National Amyloidosis Centre, University College London, London, UK.
University College London Hospitals NHS Foundation Trust, London, UK.
Amyloid. 2020 Sep;27(3):200-205. doi: 10.1080/13506129.2020.1765768. Epub 2020 May 15.

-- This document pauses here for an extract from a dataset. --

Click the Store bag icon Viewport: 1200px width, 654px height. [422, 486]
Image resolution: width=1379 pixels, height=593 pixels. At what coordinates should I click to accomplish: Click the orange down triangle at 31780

Daratumumab is a monoclonal antibody, which targets CD38; an antigen expressed on malignant plasma cells in AL amyloidosis thus providing a rationale for its use. Patients treated with daratumumab monotherapy (2016-2019) for relapsed/refractory systemic AL amyloidosis were identified from the database at the UK National Amyloidosis Centre. Of 50 evaluable patients, haematological responses at 3 months were: CR - 19 (38%), VGPR - 14 (28%), PR - 9 (18%) and no response - 8 (16%). Median time to response was 1 (1-6) month. Of assessable patients, cardiac, renal and hepatic responses were seen in 43.8%, 25.0% and 0% of patients whilst progression occurred in 25.0%, 12.5% and 37.5% respectively. Patients achieving a CR had longer median OS (not reached vs. 22.7 months [95% CI 17.0-28.4 months]) ( = .036). Furthermore, patients achieving a rapid response (at 1 month) had a longer median PFS (not reached vs. 9 months [95% CI 5.8-12.2 months]) ( = .013). Daratumumab monotherapy is effective in multiply-relapsed systemic AL amyloidosis and should be considered, if available, in patients who have not received prior daratumumab therapy. Responses are achieved rapidly and overall response rate was 84%. CR predicts overall survival whilst speed of response is predictive of a longer PFS.
达雷妥尤单抗是一种单克隆抗体,靶向 CD38;在 AL 淀粉样变性中,该抗原表达于恶性浆细胞上,因此为其应用提供了依据。从英国国家淀粉样变性中心的数据库中确定了 50 例接受达雷妥尤单抗单药治疗(2016-2019 年)复发性/难治性系统性 AL 淀粉样变性的可评估患者。在 50 例可评估患者中,3 个月时的血液学反应为:完全缓解(CR)-19 例(38%),非常好的部分缓解(VGPR)-14 例(28%),部分缓解(PR)-9 例(18%),无反应-8 例(16%)。中位反应时间为 1(1-6)个月。在可评估的患者中,43.8%、25.0%和 0%的患者出现心脏、肾脏和肝脏反应,分别有 25.0%、12.5%和 37.5%的患者发生进展。达到 CR 的患者中位总生存期(OS)更长(未达到 vs. 22.7 个月[95%CI 17.0-28.4 个月])(=0.036)。此外,达到快速反应(1 个月时)的患者中位无进展生存期(PFS)更长(未达到 vs. 9 个月[95%CI 5.8-12.2 个月])(=0.013)。达雷妥尤单抗单药治疗在多发性复发性系统性 AL 淀粉样变性中有效,如果患者之前未接受过达雷妥尤单抗治疗,应考虑使用该药。反应迅速,总缓解率为 84%。CR 预测 OS,而反应速度预测 PFS 更长。